Stored items:
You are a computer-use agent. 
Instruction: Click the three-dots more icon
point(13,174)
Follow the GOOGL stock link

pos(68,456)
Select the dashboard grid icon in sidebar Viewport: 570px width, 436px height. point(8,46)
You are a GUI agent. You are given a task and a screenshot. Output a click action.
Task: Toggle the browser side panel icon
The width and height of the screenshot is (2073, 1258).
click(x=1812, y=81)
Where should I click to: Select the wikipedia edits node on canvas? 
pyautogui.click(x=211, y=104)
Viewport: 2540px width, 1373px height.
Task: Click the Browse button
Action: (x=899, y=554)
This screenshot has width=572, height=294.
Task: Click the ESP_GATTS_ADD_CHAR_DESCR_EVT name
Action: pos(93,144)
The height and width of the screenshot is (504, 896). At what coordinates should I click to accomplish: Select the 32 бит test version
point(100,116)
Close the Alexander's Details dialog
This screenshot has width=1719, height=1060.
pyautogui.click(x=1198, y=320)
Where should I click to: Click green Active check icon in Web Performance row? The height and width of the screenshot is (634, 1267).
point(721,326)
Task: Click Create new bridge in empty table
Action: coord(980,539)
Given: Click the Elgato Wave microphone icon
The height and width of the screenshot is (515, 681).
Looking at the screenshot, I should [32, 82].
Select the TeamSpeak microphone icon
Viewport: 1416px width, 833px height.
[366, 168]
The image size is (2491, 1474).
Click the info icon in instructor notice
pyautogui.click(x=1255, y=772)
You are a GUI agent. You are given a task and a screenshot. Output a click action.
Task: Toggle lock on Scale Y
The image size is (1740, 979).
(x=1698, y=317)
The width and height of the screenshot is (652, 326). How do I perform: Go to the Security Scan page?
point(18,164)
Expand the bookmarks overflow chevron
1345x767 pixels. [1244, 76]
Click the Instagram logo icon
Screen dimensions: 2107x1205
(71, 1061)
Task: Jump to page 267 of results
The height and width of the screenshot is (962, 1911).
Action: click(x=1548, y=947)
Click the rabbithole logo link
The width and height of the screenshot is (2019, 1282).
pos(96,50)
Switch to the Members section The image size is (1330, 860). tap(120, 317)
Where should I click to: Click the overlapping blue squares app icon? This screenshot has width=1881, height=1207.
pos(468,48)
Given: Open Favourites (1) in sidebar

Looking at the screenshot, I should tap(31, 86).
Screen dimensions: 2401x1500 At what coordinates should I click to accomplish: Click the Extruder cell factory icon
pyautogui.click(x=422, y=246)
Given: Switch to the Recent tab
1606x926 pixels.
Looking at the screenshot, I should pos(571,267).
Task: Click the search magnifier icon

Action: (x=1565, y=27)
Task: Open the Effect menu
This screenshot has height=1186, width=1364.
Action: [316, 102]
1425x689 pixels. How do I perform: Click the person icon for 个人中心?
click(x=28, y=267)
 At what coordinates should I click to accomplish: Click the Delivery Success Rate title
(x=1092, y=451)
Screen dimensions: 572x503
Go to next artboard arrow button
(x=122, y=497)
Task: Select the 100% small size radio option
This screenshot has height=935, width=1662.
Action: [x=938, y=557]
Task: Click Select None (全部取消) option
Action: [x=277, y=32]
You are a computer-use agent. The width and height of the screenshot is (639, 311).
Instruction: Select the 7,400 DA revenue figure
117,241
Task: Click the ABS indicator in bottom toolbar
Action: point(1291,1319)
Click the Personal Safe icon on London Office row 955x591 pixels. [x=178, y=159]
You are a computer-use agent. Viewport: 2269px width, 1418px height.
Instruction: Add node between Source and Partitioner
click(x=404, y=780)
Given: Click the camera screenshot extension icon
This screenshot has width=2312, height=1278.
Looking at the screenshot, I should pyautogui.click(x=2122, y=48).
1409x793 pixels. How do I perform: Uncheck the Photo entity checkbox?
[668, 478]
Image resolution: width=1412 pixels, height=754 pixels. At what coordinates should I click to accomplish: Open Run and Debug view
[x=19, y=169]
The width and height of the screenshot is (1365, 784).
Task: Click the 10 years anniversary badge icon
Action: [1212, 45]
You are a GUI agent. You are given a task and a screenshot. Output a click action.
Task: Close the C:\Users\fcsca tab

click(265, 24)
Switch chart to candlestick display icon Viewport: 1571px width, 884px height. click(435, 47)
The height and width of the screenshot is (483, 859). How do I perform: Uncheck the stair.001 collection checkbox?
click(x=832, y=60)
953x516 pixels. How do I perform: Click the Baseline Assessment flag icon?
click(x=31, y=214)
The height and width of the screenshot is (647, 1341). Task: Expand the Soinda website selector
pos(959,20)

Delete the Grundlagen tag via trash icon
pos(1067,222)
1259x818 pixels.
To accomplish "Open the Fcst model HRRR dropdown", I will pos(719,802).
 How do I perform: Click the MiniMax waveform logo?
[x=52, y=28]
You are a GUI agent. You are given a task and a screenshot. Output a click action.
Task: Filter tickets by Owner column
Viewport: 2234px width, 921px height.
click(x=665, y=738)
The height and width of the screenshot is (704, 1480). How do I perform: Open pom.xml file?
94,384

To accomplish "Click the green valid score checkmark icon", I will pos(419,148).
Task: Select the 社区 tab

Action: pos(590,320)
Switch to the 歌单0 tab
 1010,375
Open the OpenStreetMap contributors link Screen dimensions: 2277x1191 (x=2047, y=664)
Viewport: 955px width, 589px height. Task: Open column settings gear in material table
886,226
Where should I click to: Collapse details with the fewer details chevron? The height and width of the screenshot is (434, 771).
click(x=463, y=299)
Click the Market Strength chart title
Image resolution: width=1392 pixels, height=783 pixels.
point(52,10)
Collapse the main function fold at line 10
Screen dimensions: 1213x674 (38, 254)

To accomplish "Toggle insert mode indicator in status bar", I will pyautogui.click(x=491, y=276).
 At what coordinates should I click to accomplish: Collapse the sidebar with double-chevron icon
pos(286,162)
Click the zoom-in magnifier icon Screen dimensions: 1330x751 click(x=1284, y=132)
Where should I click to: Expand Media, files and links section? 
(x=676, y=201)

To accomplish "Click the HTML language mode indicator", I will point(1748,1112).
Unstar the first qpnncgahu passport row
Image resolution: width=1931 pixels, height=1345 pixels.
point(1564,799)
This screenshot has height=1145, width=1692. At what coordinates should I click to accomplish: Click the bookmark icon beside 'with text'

→ THE PROBLEM: Retype the records above so that nothing differs from the original.

→ TASK RESULT:
You are a computer-use agent. 
Instruction: Click the three-dots more icon
point(13,174)
Follow the GOOGL stock link

pos(68,456)
Select the dashboard grid icon in sidebar Viewport: 570px width, 436px height. point(8,46)
You are a GUI agent. You are given a task and a screenshot. Output a click action.
Task: Toggle the browser side panel icon
The width and height of the screenshot is (2073, 1258).
click(x=1812, y=81)
Where should I click to: Select the wikipedia edits node on canvas? 
pyautogui.click(x=211, y=104)
Viewport: 2540px width, 1373px height.
Task: Click the Browse button
Action: (x=899, y=554)
This screenshot has width=572, height=294.
Task: Click the ESP_GATTS_ADD_CHAR_DESCR_EVT name
Action: pos(93,144)
The height and width of the screenshot is (504, 896). At what coordinates should I click to accomplish: Select the 32 бит test version
point(100,116)
Close the Alexander's Details dialog
This screenshot has width=1719, height=1060.
pyautogui.click(x=1198, y=320)
Where should I click to: Click green Active check icon in Web Performance row? The height and width of the screenshot is (634, 1267).
point(721,326)
Task: Click Create new bridge in empty table
Action: coord(980,539)
Given: Click the Elgato Wave microphone icon
The height and width of the screenshot is (515, 681).
Looking at the screenshot, I should [32, 82].
Select the TeamSpeak microphone icon
Viewport: 1416px width, 833px height.
[366, 168]
The image size is (2491, 1474).
Click the info icon in instructor notice
pyautogui.click(x=1255, y=772)
You are a GUI agent. You are given a task and a screenshot. Output a click action.
Task: Toggle lock on Scale Y
The image size is (1740, 979).
(x=1698, y=317)
The width and height of the screenshot is (652, 326). How do I perform: Go to the Security Scan page?
point(18,164)
Expand the bookmarks overflow chevron
1345x767 pixels. [1244, 76]
Click the Instagram logo icon
Screen dimensions: 2107x1205
(71, 1061)
Task: Jump to page 267 of results
The height and width of the screenshot is (962, 1911).
Action: click(x=1548, y=947)
Click the rabbithole logo link
The width and height of the screenshot is (2019, 1282).
pos(96,50)
Switch to the Members section The image size is (1330, 860). tap(120, 317)
Where should I click to: Click the overlapping blue squares app icon? This screenshot has width=1881, height=1207.
pos(468,48)
Given: Open Favourites (1) in sidebar

Looking at the screenshot, I should tap(31, 86).
Screen dimensions: 2401x1500 At what coordinates should I click to accomplish: Click the Extruder cell factory icon
pyautogui.click(x=422, y=246)
Given: Switch to the Recent tab
1606x926 pixels.
Looking at the screenshot, I should pos(571,267).
Task: Click the search magnifier icon

Action: (x=1565, y=27)
Task: Open the Effect menu
This screenshot has height=1186, width=1364.
Action: [316, 102]
1425x689 pixels. How do I perform: Click the person icon for 个人中心?
click(x=28, y=267)
 At what coordinates should I click to accomplish: Click the Delivery Success Rate title
(x=1092, y=451)
Screen dimensions: 572x503
Go to next artboard arrow button
(x=122, y=497)
Task: Select the 100% small size radio option
This screenshot has height=935, width=1662.
Action: [x=938, y=557]
Task: Click Select None (全部取消) option
Action: [x=277, y=32]
You are a computer-use agent. The width and height of the screenshot is (639, 311).
Instruction: Select the 7,400 DA revenue figure
117,241
Task: Click the ABS indicator in bottom toolbar
Action: point(1291,1319)
Click the Personal Safe icon on London Office row 955x591 pixels. [x=178, y=159]
You are a computer-use agent. Viewport: 2269px width, 1418px height.
Instruction: Add node between Source and Partitioner
click(x=404, y=780)
Given: Click the camera screenshot extension icon
This screenshot has width=2312, height=1278.
Looking at the screenshot, I should pyautogui.click(x=2122, y=48).
1409x793 pixels. How do I perform: Uncheck the Photo entity checkbox?
[668, 478]
Image resolution: width=1412 pixels, height=754 pixels. At what coordinates should I click to accomplish: Open Run and Debug view
[x=19, y=169]
The width and height of the screenshot is (1365, 784).
Task: Click the 10 years anniversary badge icon
Action: [1212, 45]
You are a GUI agent. You are given a task and a screenshot. Output a click action.
Task: Close the C:\Users\fcsca tab

click(265, 24)
Switch chart to candlestick display icon Viewport: 1571px width, 884px height. click(435, 47)
The height and width of the screenshot is (483, 859). How do I perform: Uncheck the stair.001 collection checkbox?
click(x=832, y=60)
953x516 pixels. How do I perform: Click the Baseline Assessment flag icon?
click(x=31, y=214)
The height and width of the screenshot is (647, 1341). Task: Expand the Soinda website selector
pos(959,20)

Delete the Grundlagen tag via trash icon
pos(1067,222)
1259x818 pixels.
To accomplish "Open the Fcst model HRRR dropdown", I will pos(719,802).
 How do I perform: Click the MiniMax waveform logo?
[x=52, y=28]
You are a GUI agent. You are given a task and a screenshot. Output a click action.
Task: Filter tickets by Owner column
Viewport: 2234px width, 921px height.
click(x=665, y=738)
The height and width of the screenshot is (704, 1480). How do I perform: Open pom.xml file?
94,384

To accomplish "Click the green valid score checkmark icon", I will pos(419,148).
Task: Select the 社区 tab

Action: pos(590,320)
Switch to the 歌单0 tab
 1010,375
Open the OpenStreetMap contributors link Screen dimensions: 2277x1191 (x=2047, y=664)
Viewport: 955px width, 589px height. Task: Open column settings gear in material table
886,226
Where should I click to: Collapse details with the fewer details chevron? The height and width of the screenshot is (434, 771).
click(x=463, y=299)
Click the Market Strength chart title
Image resolution: width=1392 pixels, height=783 pixels.
point(52,10)
Collapse the main function fold at line 10
Screen dimensions: 1213x674 (38, 254)

To accomplish "Toggle insert mode indicator in status bar", I will pyautogui.click(x=491, y=276).
 At what coordinates should I click to accomplish: Collapse the sidebar with double-chevron icon
pos(286,162)
Click the zoom-in magnifier icon Screen dimensions: 1330x751 click(x=1284, y=132)
Where should I click to: Expand Media, files and links section? 
(x=676, y=201)

To accomplish "Click the HTML language mode indicator", I will point(1748,1112).
Unstar the first qpnncgahu passport row
Image resolution: width=1931 pixels, height=1345 pixels.
point(1564,799)
This screenshot has height=1145, width=1692. At what coordinates should I click to accomplish: Click the bookmark icon beside 'with text'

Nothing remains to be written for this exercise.